Ceija Stojka savait aussi qu’en France, des députés et des maires de plus en plus nombreux, soutenus par quelques ministres et deux présidents de la République, pouvaient envoyer leurs forces de police fracasser les portes des baraquements, ces abris de fortune où des Roms exilés venaient de trouver un refuge pour échapper au froid et à la rue. C’est pour cela qu’elle continuait à peindre, à l’encre noire, des femmes hurlant tandis que des hommes en armes les tiraient par les cheveux, pendant qu’une foule haineuse mettait le feu à leurs maisons de planches et de cartons.

Dans la culture Tsigane, une place importante est faite aux femmes qui ont ce don de raconter de quoi demain sera fait. Ces « Purya rasai » sont particulièrement écoutées, et l’avenir leur donne souvent raison. Ce que peignait Ceija Stojka continue d’avoir lieu sous l’œil des journalistes venus filmer, photographier, interviewer sans qu’aucune de ces images, de ces paroles ne réveille les consciences de citoyens qui semblent anesthésiés. Est-ce bien l’avenir du peuple Rom en Europe qui nous est annoncé dans ses toiles ?

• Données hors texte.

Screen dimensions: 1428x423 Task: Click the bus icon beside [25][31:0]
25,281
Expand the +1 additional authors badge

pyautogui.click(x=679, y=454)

Très tôt le matin, dans les bidonvilles des capitales européennes, des policiers hurlent des ordres à des familles apeurées, réduites à rassembler quelques objets pour parvenir à nourrir leurs enfants, à pouvoir les laver, les habiller demain pour aller à l’école. Les photos de ces expulsions opérées sous escorte policière sont publiées dans nos journaux, à la place des peintures douloureuses de Ceija Stojka. On ne peut pas l’oublier. Et même si ces photographies nous ont paru odieuses ou douloureuses, nous avons laissé faire. C’est pourquoi, tant que ses arrière-petits-enfants n’auront pas la chance de vivre dans une Europe où ils n’auraient plus peur, Ceija Stojka ne pourra pas reposer pas en paix

Tieri Briet, 9 septembre 2013

Le livre de Mémoires de Ceija Stojka, Je suis vivante, est-ce un rêve? Libérée de Bergen-Belsen (Traüme ich, dass ich lebe ? Befreit aus Bergen-Belsen), traduit par Claudette Krink, paraîtra en 2014.